Developers of the Research Resource Identifier citation format say that its use is catching on, Nature News reports.
Like a digital object identifier or a uniform resource identifier, RRID aims to be a standard format to identify resources, in this case, model organisms or reagents in scientific publications. This way, researchers reading articles will know exactly which resources were used in the project.
The identifier has been used in hundreds of papers, project coordinator Anita Bandrowski from the University of California, San Diego, tells Nature News. It notes, though, that about 90 percent of those papers have appeared in neuroscience journals.
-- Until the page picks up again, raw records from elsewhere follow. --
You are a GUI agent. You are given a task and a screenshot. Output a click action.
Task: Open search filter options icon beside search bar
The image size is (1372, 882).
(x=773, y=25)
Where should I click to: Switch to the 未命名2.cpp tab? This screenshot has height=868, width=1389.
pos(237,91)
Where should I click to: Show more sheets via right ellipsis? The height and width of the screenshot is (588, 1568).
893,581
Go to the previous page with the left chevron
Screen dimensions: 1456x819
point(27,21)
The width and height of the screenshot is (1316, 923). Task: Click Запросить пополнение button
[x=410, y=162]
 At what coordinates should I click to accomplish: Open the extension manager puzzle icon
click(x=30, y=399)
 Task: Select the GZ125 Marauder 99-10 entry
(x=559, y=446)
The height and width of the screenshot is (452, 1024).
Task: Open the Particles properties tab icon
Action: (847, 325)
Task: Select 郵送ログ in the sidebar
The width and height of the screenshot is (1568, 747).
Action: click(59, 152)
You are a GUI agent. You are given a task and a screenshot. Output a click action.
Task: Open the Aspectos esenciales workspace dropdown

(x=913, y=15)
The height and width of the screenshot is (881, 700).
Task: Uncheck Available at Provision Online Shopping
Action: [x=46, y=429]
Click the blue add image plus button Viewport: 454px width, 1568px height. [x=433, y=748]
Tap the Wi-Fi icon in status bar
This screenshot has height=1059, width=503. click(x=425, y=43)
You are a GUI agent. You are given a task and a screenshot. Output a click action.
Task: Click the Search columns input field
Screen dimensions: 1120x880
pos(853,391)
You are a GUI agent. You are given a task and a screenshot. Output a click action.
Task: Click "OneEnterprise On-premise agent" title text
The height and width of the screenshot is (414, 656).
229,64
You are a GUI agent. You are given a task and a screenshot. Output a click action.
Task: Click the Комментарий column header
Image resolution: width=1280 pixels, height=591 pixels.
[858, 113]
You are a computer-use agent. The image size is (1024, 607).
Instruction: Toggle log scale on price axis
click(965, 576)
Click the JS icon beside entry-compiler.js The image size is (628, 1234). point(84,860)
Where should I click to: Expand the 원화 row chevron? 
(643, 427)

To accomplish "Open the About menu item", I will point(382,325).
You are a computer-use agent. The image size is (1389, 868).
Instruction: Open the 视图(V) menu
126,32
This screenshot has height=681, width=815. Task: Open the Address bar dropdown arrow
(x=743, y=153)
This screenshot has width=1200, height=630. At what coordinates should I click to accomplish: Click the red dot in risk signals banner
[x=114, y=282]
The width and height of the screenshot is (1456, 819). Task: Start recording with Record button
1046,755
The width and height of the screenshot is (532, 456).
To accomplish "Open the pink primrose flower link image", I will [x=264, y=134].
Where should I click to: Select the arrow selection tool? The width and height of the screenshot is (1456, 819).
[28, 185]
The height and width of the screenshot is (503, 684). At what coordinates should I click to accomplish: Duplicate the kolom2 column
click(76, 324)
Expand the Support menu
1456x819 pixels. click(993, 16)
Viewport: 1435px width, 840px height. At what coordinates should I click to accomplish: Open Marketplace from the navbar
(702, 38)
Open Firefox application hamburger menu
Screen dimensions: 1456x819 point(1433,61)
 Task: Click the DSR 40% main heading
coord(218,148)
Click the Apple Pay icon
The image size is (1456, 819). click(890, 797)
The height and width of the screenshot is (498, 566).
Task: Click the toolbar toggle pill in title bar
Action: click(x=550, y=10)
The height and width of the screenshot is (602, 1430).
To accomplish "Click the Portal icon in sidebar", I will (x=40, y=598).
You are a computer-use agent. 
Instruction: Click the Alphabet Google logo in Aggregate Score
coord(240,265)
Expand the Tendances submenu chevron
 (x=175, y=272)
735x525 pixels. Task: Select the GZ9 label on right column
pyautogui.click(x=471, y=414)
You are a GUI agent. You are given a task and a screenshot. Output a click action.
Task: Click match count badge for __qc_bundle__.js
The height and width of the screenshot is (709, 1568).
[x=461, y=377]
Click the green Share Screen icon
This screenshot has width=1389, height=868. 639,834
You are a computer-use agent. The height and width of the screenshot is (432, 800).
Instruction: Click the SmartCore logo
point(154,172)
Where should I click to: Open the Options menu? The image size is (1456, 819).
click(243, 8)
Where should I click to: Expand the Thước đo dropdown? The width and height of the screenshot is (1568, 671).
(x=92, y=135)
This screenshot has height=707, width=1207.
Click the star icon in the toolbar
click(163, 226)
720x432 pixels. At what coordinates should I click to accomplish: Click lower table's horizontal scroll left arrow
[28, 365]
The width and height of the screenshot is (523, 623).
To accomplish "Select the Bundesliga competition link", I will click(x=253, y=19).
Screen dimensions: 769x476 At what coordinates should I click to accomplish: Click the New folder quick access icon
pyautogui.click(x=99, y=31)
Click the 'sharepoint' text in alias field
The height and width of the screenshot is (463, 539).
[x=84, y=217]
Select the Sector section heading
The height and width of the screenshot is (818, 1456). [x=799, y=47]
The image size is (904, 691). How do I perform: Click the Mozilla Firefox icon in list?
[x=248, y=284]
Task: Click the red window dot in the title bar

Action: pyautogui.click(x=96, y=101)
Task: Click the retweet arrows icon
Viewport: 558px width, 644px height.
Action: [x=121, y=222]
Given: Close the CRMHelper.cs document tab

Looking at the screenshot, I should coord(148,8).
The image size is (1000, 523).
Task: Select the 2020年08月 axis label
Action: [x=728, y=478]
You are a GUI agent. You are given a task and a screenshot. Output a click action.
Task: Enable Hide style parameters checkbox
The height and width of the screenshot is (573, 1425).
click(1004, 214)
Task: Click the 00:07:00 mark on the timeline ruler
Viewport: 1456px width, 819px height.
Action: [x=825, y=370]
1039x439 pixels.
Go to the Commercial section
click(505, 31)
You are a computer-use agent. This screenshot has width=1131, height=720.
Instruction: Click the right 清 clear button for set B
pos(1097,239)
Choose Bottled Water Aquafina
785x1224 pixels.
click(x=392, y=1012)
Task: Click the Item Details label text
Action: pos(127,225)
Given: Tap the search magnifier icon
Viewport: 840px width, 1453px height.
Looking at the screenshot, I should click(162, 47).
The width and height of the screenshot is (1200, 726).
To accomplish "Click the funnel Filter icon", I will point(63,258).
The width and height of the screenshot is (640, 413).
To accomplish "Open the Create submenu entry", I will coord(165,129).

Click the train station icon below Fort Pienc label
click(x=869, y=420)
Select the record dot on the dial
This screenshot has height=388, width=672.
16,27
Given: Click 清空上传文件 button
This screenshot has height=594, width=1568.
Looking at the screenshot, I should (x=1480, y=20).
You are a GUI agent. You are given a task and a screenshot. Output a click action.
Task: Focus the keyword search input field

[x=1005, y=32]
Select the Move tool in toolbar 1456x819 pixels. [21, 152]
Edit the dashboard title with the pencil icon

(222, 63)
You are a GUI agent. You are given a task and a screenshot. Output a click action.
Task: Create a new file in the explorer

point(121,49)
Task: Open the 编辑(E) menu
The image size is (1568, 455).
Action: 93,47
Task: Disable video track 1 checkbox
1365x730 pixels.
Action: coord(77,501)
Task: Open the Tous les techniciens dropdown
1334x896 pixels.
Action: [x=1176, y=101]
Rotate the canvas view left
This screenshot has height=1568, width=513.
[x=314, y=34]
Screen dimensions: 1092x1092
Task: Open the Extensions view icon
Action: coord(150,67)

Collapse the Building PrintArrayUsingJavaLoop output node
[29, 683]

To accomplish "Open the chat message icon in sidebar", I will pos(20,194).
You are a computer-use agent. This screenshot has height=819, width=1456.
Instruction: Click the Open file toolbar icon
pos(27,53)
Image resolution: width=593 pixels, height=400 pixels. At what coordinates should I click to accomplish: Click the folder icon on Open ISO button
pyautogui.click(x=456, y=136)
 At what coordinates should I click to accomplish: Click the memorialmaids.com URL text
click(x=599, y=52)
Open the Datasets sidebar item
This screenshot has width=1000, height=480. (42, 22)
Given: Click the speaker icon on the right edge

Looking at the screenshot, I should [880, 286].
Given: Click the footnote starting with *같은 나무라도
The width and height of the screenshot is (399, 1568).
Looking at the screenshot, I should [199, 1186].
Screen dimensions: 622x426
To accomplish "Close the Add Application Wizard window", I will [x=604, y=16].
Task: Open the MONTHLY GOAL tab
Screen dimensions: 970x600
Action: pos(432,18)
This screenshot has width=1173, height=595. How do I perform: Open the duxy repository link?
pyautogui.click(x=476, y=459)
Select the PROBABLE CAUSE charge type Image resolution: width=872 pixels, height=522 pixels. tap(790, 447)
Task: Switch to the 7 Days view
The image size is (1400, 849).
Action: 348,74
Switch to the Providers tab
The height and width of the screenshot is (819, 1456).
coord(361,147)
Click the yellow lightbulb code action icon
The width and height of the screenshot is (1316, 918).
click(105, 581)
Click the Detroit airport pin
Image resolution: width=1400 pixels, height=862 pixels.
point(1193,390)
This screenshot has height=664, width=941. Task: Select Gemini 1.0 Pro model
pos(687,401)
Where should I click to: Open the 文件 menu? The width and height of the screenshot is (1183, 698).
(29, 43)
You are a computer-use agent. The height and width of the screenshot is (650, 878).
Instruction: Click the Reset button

Bandrowski and her colleagues add in a paper at F1000Research that their pilot study asked authors preparing manuscripts for 25, and then 40, journals to include RRIDs for antibodies, model organisms, and tools. They report that authors were generally accurate in their use of RRIDs, and all but one of the journals continued the use of the identifiers beyond the pilot period.
"The load on curation staff with participating journals has been minimal and the initial portal prototype appears reasonable for the majority of authors to find their resource identifier," they add.
Bandrowski notes that the identifiers will branch out to other fields as journals with a broader scope like PLOS One adopt them.
"They'll be useful if they catch widespread attention and uptake," adds Dan MacLean from the Sainsbury Laboratory at Nature News.